Revision as of 13:00, 13 January 2010

Map-Reduce/Hadoop

Options for Setup

Xen Live CD

livecd-xen-3.2-0.8.2-amd64.iso works
must have digital cable for video monitor
2 servers and 2 clients
not sure how one can use it besides examples presented

Setting up Hadoop using VmWare

Check that Google has one copy of it for download.

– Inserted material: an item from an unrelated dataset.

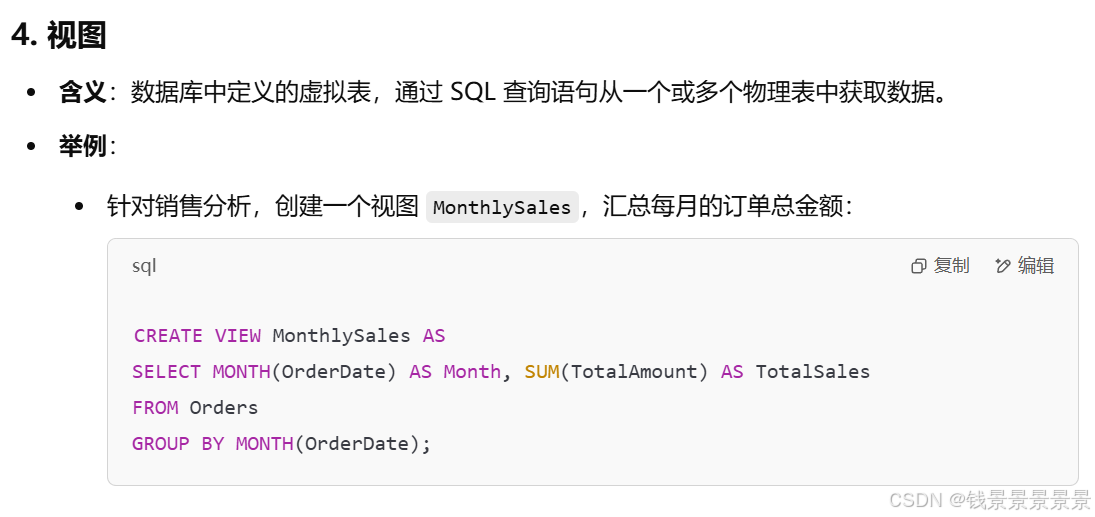
Task: Click the sql language label
Action: pos(144,266)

Just a single VM for hadoop
Berkely has a lab that uses this copy: see http://bnrg.cs.berkeley.edu/~adj/cs16x/Nachos/project2.html

Setting Up Hadoop and Eclipse on the Mac

Install Hadoop

No big deal, just install hadoop-0.19.1.tgz, and set a symbolic link hadoop pointing the directory holding hadoop-0.19.1

Verify configuration of Hadoop

cd 
cd hadoop/conf
cat hadoop-site.xml

Yields

~/hadoop/conf$: cat hadoop-site.xml

<?xml version="1.0"?>
<?xml-stylesheet type="text/xsl" href="configuration.xsl"?>

<!-- Put site-specific property overrides in this file. -->

<configuration>

  <property>
    <name>fs.default.name</name>
    <value>hdfs://localhost:9100</value>
  </property>

  <property>
    <name>mapred.job.tracker</name>
    <value>localhost:9101</value>
  </property>

  <property>
    <name>dfs.data.dir</name>
    <value>/Users/thiebaut/hdfs/data</value>
  </property>

  <property>
    <name>dfs.name.dir</name>
    <value>/Users/thiebaut/hdfs/name</value>
  </property>

  <property>
    <name>dfs.replication</name>
    <value>1</value>
  </property> 

</configuration>

Setting up Eclipse for Hadoop

requires Java 1.6
http://v-lad.org/Tutorials/Hadoop/03%20-%20Prerequistes.html
download Eclipse 3.3.2 (Europa) from http://www.eclipse.org/downloads/packages/release/europa/winter
open eclipse and deploy (Mac)
copy the eclipse-plugin from hadoop to the plugin directory of eclipse
start hadoop on the Mac and follow directions from http://v-lad.org/Tutorials/Hadoop page:
- open the cluster: http://v-lad.org/Tutorials/Hadoop/14%20-%20start%20up%20the%20cluster.html

 start-all.sh

Map-Reduce Locations

setup eclipse

http://v-lad.org/Tutorials/Hadoop/17%20-%20set%20up%20hadoop%20location%20in%20the%20eclipse.html

- localhost
- Map/Reduce Master: localhost, 9101
- DFS Master: user M/R Master host, localhost, 9100
- user name: hadoop-thiebaut
- SOCKS proxy: (not checked) host, 1080

DFS Locations

Open DFS Locations
- localhost
  - (2)
    - tmp(1)
      - hadoop-thiebaut (1)
        mapred (1)
        system (0)
    - user(1)
      - thiebaut (2)
        hello.txt
        
        readme.txt
make In directory:

hadoop fs -mkdir In

remove Out directory if it exists

hadoop fs -rmr Out

Create a new project with Eclipse

Create a project as explained in http://v-lad.org/Tutorials/Hadoop/23%20-%20create%20the%20project.html

Project

Right-click on the blank space in the Project Explorer window and select New -> Project.. to create a new project.
Select Map/Reduce Project from the list of project types as shown in the image below.
Press the Next button.
Project Name: HadoopTest
Use default location
click on configure hadoop location, browse, and select /Users/thiebaut/hadoop-0.19.1 (or whatever it is)
Ok
Finish

Map/Reduce driver class

Right-click on the newly created Hadoop project in the Project Explorer tab and select New -> Other from the context menu.
Go to the Map/Reduce folder, select MapReduceDriver, then press the Next button as shown in the image below.
When the MapReduce Driver wizard appears, enter TestDriver in the Name field and press the Finish button. This will create the skeleton code for the MapReduce Driver.
Finish
Unfortunately the Hadoop plug-in for Eclipse is slightly out of step with the recent Hadoop API, so we need to edit the driver code a bit.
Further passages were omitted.